Reproduce everything from the line containing "Where should I" down to the end of the entries, swapping "icon" for "symbol" and keeping all else unchanged. Leave the pictures out of your answer.

(Entries for locating words and elements)
>>>>
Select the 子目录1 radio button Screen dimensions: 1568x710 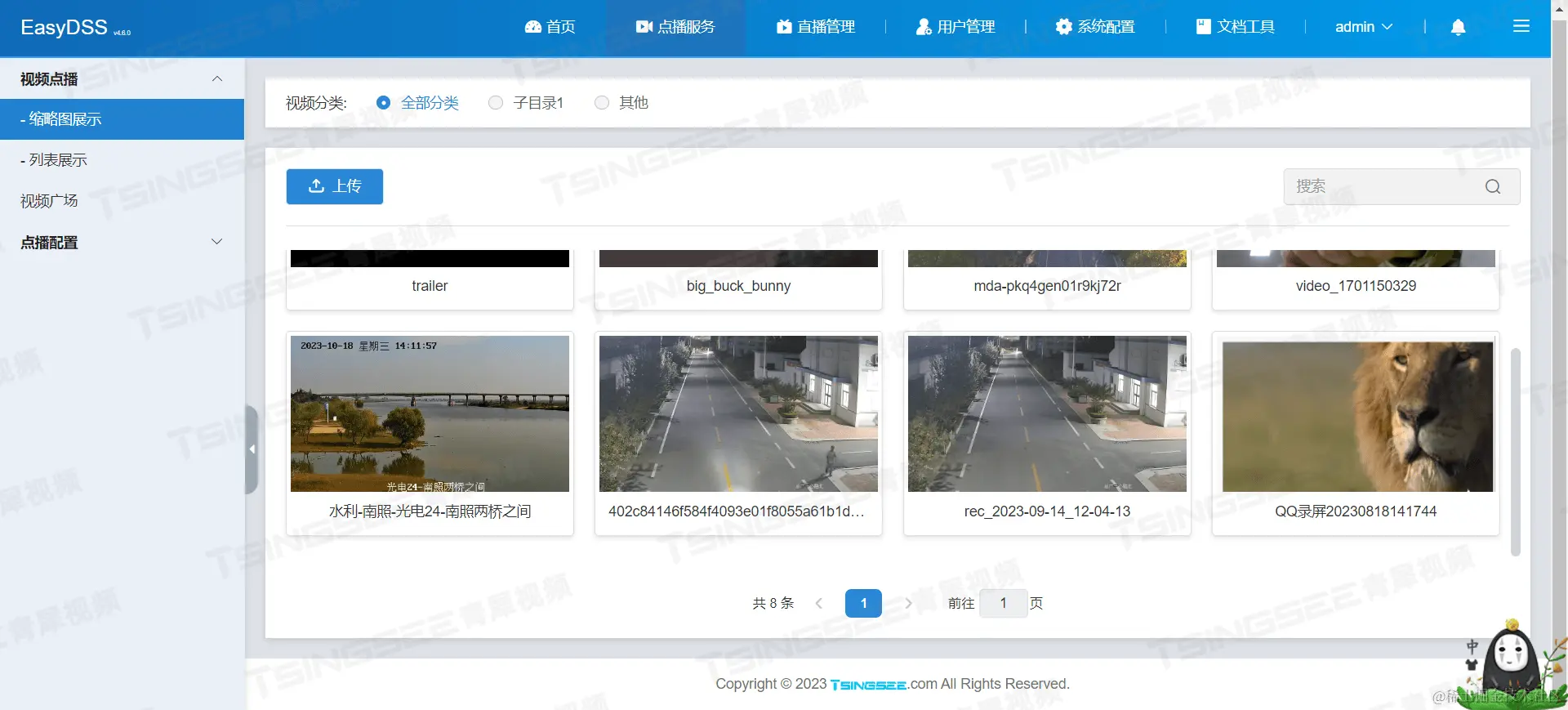[x=496, y=103]
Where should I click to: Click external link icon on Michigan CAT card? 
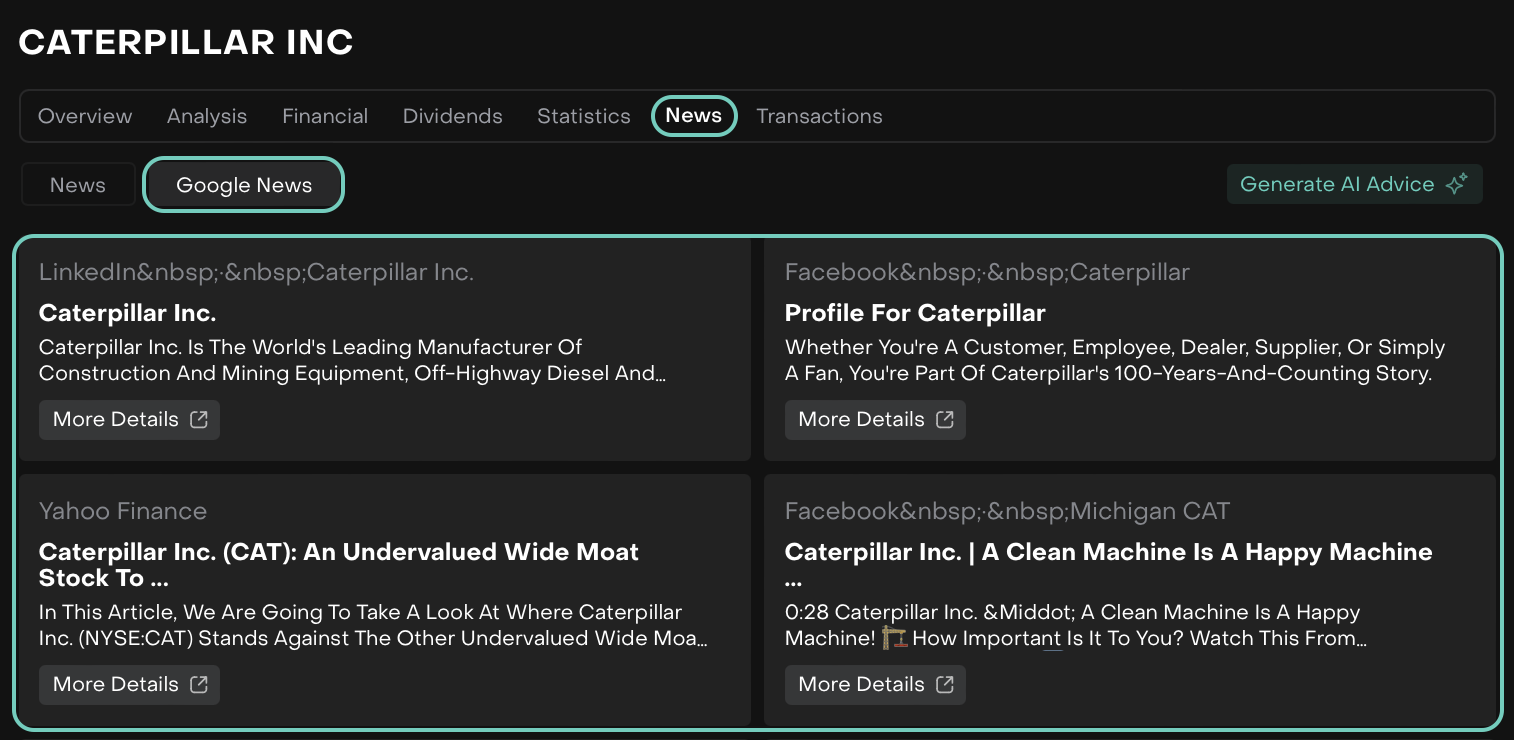[x=945, y=685]
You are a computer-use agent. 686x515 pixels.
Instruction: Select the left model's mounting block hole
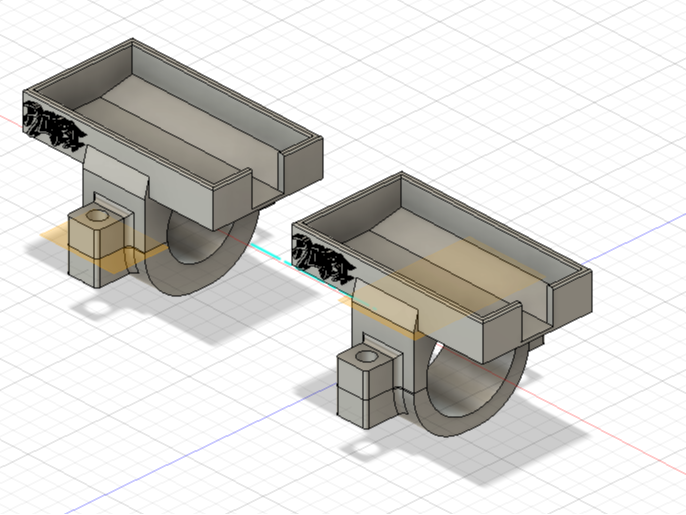pos(97,216)
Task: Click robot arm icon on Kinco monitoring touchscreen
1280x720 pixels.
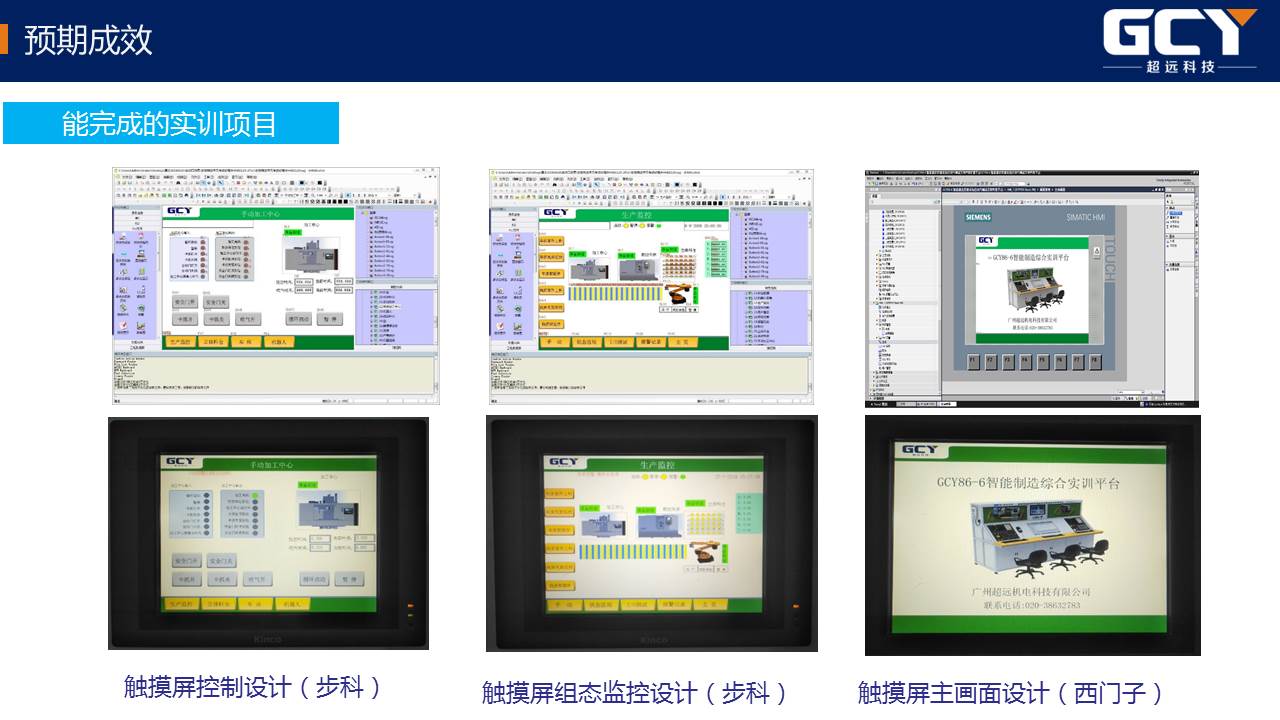Action: [x=703, y=550]
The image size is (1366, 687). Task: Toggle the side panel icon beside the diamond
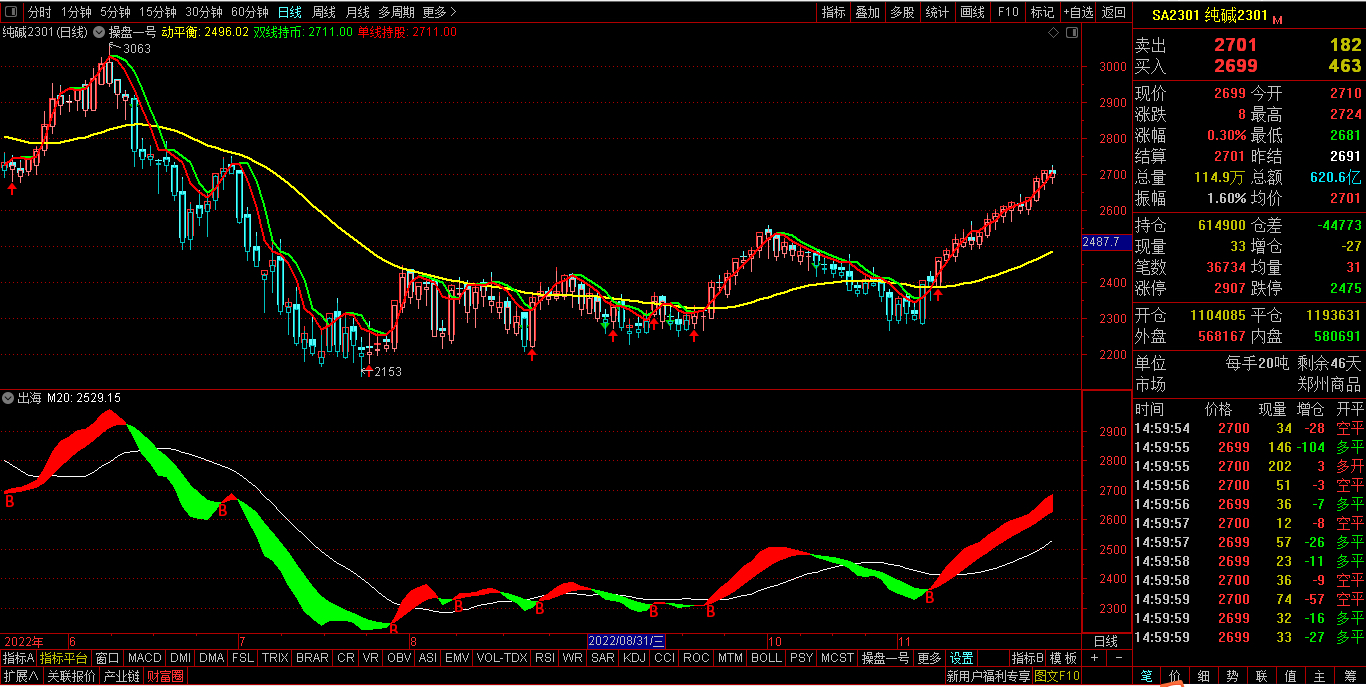(x=1071, y=32)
<<<<
(CORRECT RESPONSE):
Where should I click to: Click external link symbol on Michigan CAT card? 
[x=945, y=685]
You are a computer-use agent. 686x515 pixels.
Instruction: Select the left model's mounting block hole
pos(97,216)
Task: Click robot arm symbol on Kinco monitoring touchscreen
1280x720 pixels.
Action: [x=703, y=550]
The image size is (1366, 687). Task: Toggle the side panel symbol beside the diamond
(x=1071, y=32)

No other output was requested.